WORK TO BE COMPLETED:
One number should be the full reply: how many lines of the material below contain "agent".

-- INPUT FOR THIS TASK follows --

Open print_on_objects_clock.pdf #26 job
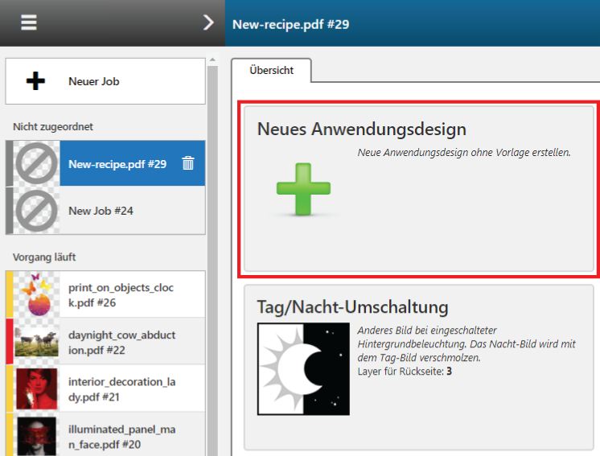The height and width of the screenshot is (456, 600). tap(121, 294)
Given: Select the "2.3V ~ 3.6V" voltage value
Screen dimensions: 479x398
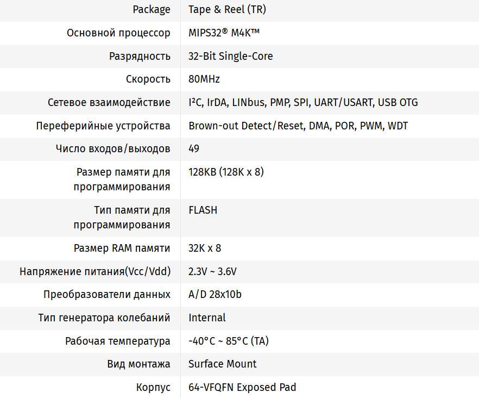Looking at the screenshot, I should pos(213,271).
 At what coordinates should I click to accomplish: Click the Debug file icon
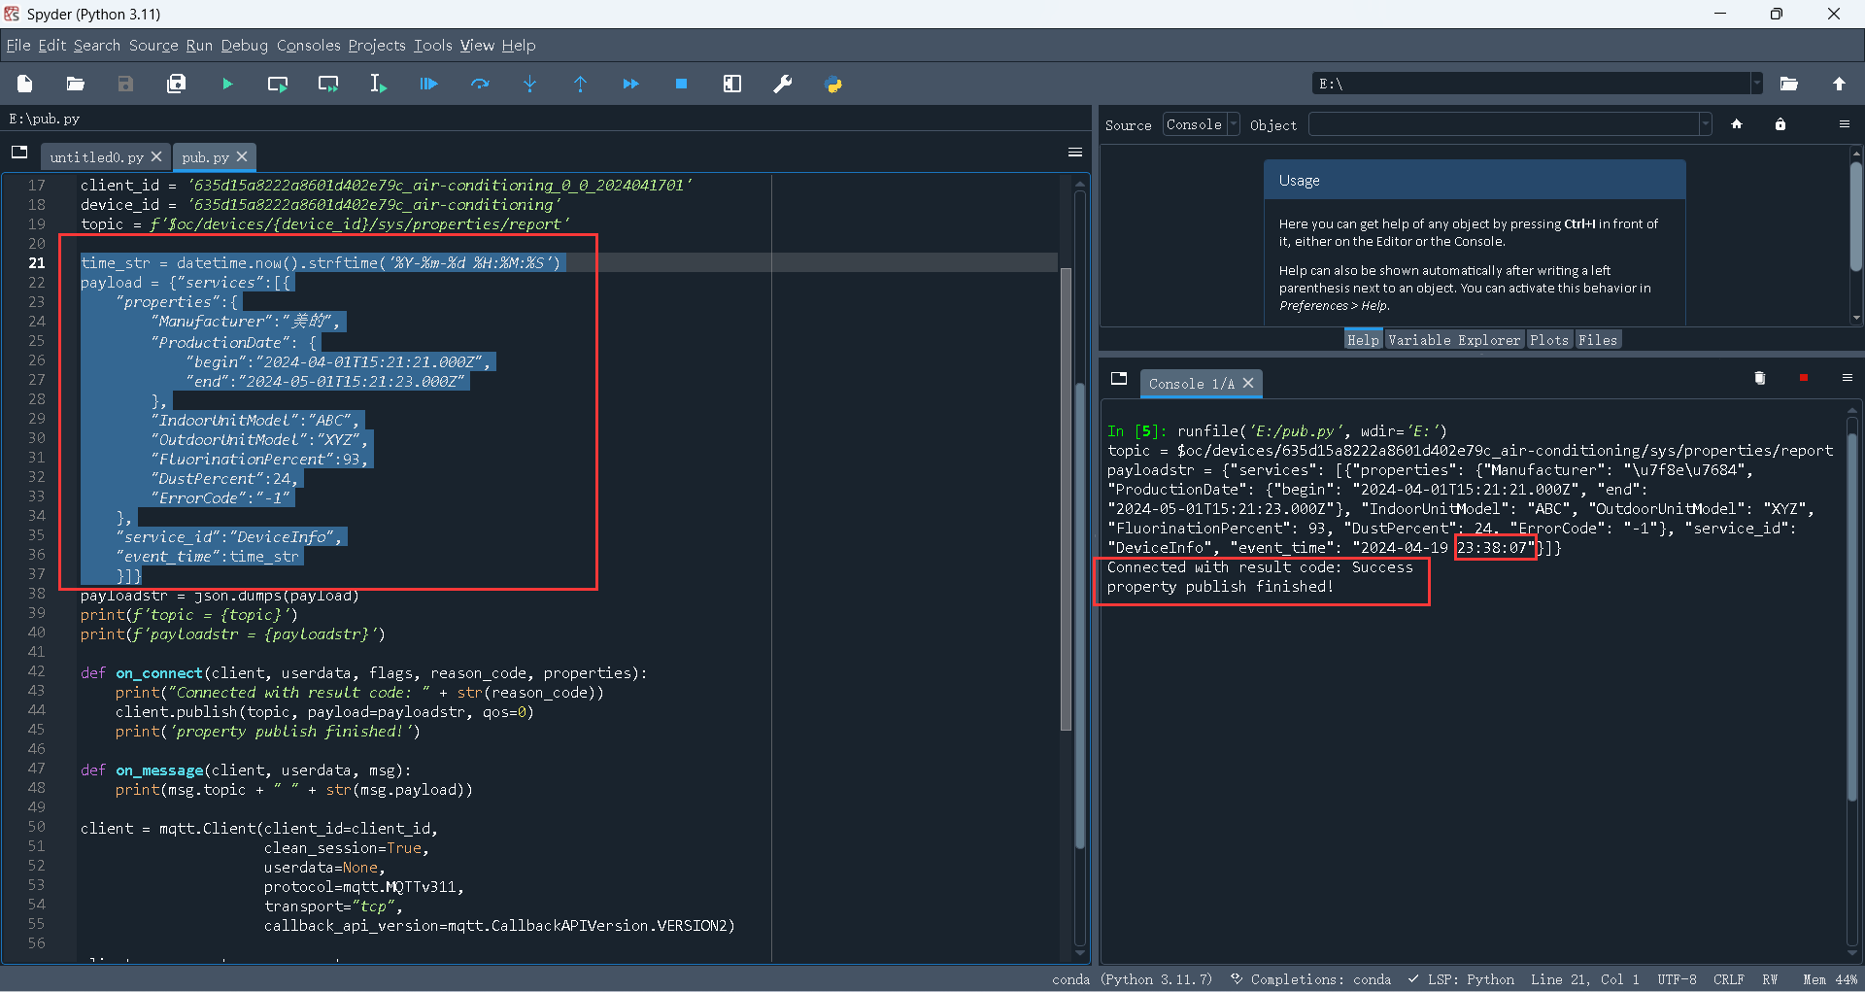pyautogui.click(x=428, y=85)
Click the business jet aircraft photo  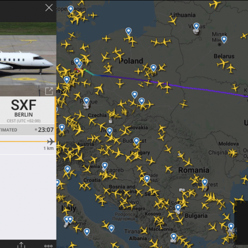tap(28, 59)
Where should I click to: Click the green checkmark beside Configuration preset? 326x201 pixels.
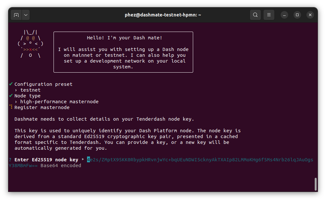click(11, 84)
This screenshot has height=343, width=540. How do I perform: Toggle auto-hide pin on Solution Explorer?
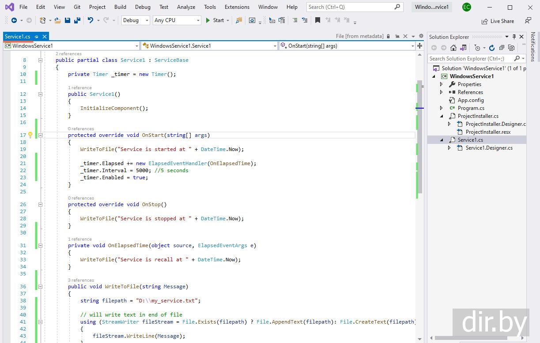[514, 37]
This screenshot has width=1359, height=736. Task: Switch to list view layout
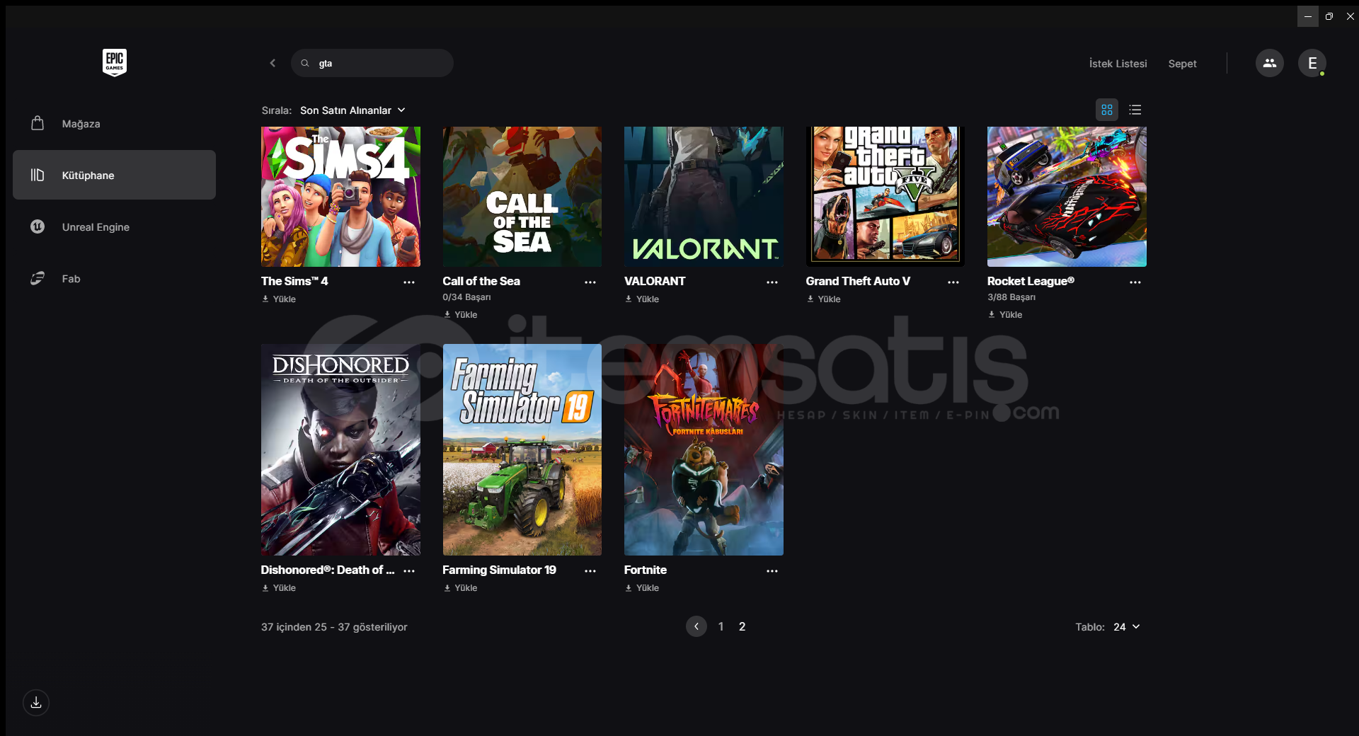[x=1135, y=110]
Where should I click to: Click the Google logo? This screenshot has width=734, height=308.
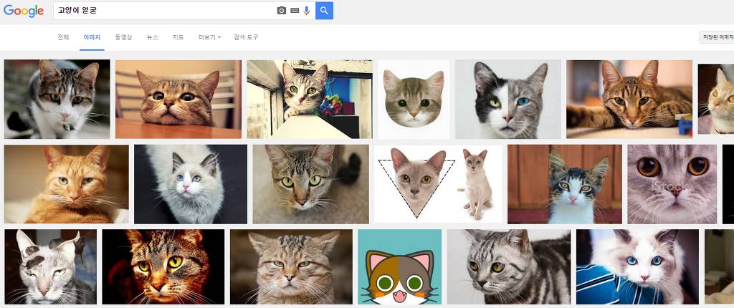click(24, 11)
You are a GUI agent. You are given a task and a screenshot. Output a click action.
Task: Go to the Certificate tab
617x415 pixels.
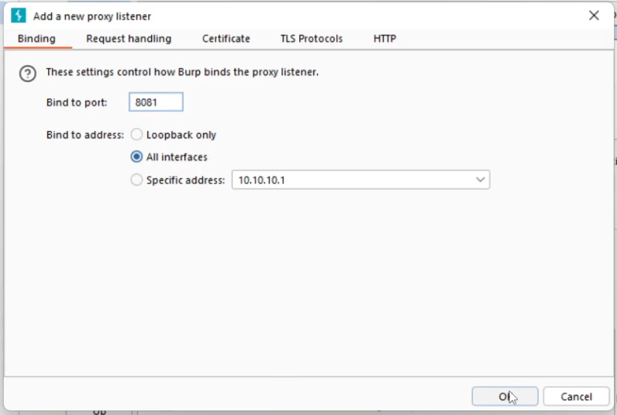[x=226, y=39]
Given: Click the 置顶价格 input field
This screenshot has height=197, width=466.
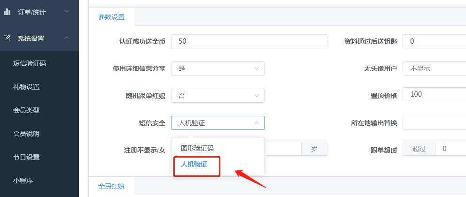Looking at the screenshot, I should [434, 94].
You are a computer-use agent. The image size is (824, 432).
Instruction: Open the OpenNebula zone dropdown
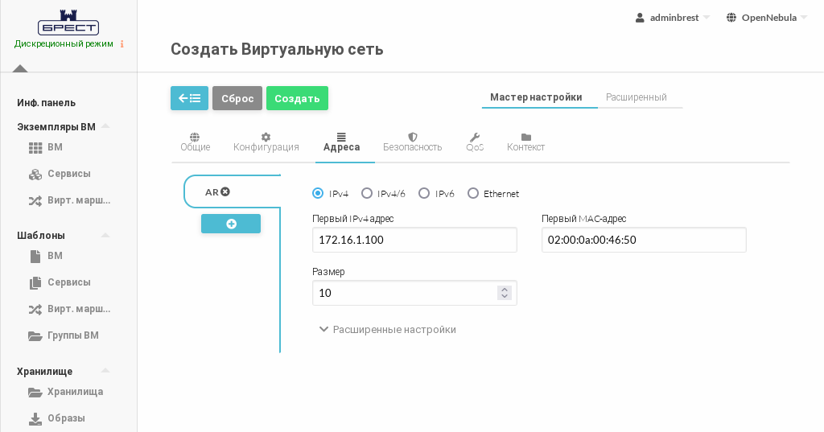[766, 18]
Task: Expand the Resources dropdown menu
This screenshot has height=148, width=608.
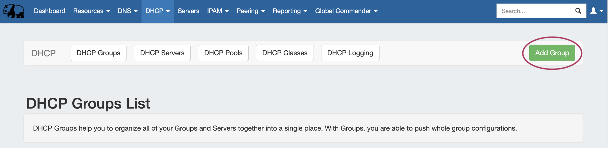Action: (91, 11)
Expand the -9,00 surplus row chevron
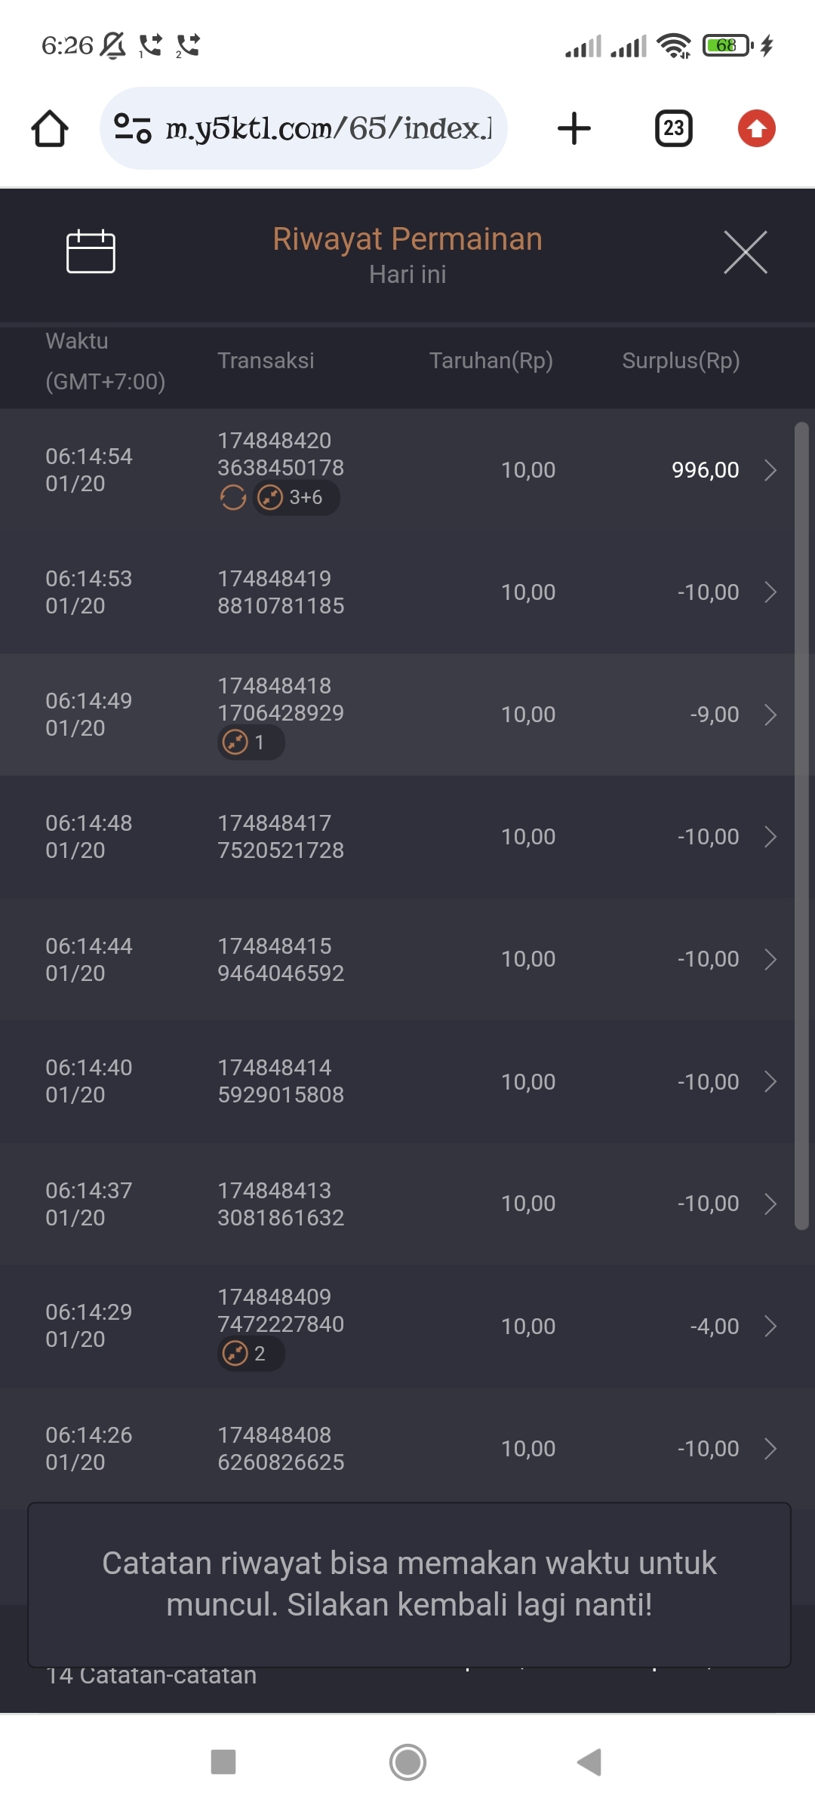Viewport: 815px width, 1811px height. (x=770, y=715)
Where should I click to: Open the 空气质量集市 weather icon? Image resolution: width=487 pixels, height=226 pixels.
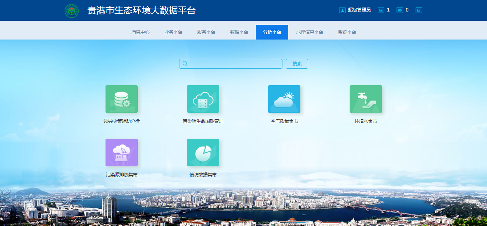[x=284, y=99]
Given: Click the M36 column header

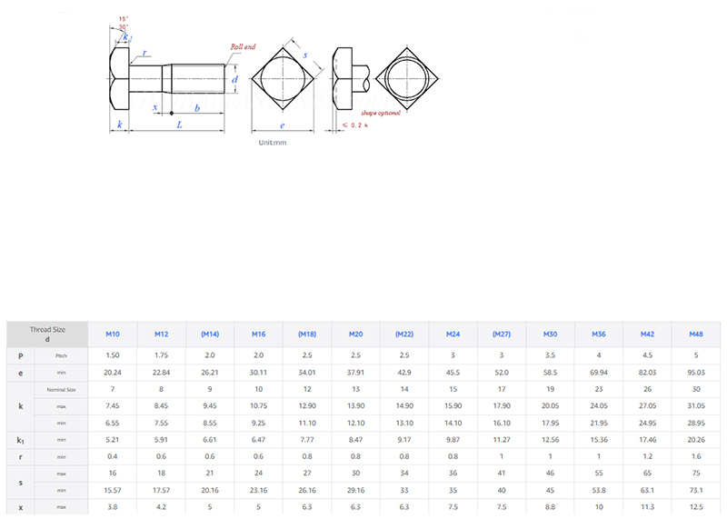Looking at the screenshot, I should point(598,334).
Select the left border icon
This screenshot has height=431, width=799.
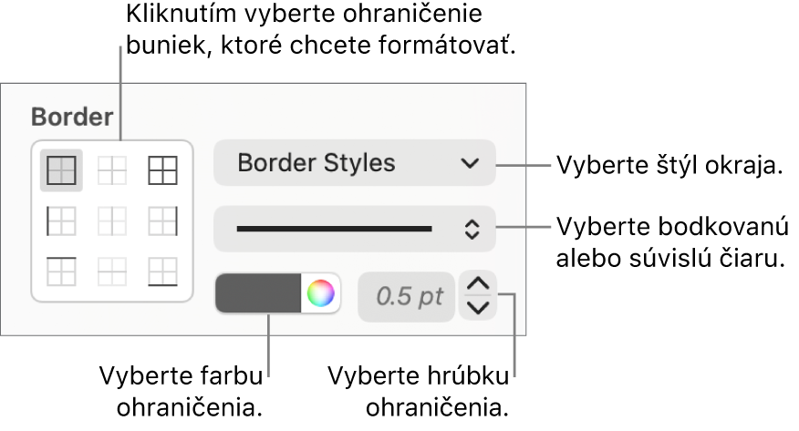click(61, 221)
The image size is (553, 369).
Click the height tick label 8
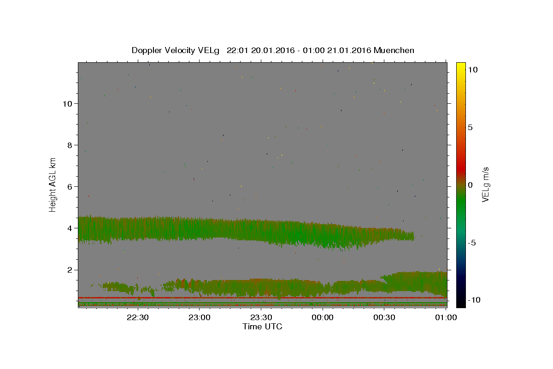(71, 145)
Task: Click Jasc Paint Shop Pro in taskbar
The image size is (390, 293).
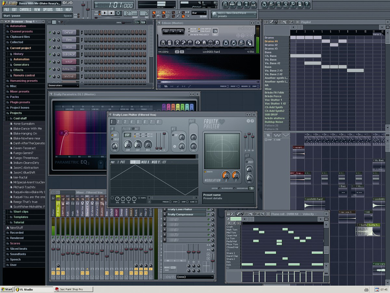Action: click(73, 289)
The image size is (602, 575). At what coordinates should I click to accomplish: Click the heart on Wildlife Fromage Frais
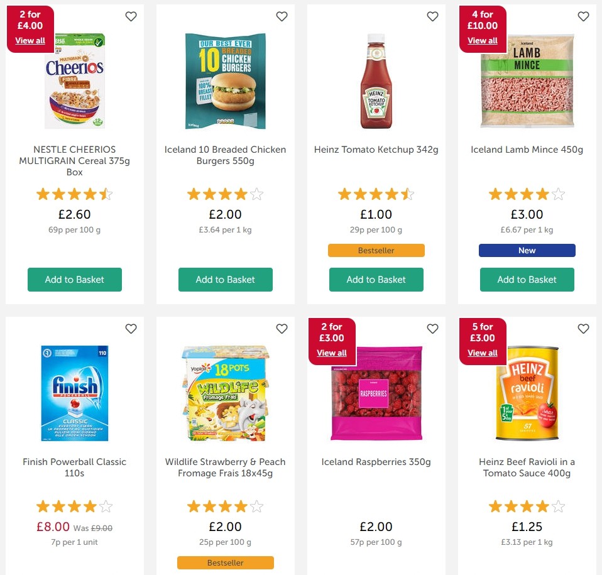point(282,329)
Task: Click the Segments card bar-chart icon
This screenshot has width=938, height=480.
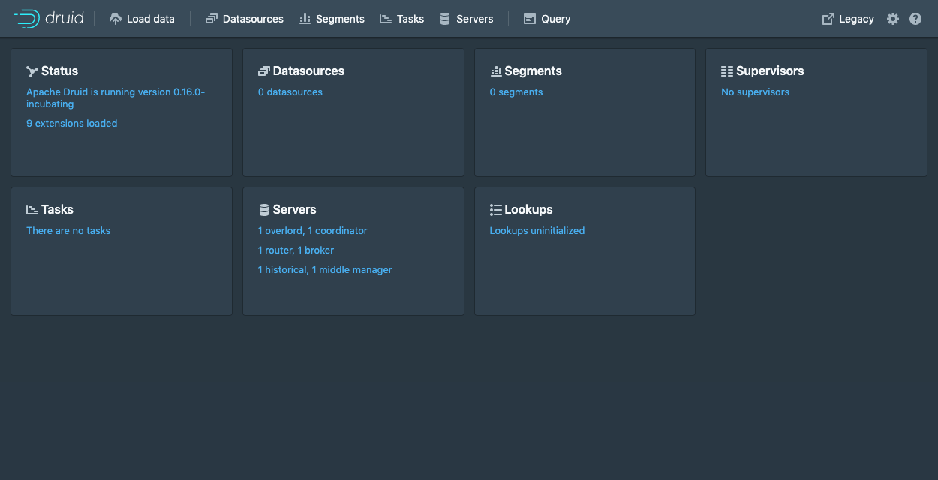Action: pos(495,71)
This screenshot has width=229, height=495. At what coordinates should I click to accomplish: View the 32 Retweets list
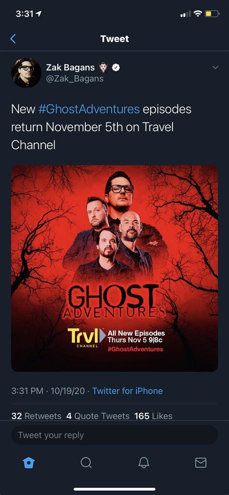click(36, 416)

-- INPUT FOR THIS TASK concluded --

YOUR SOLUTION:
2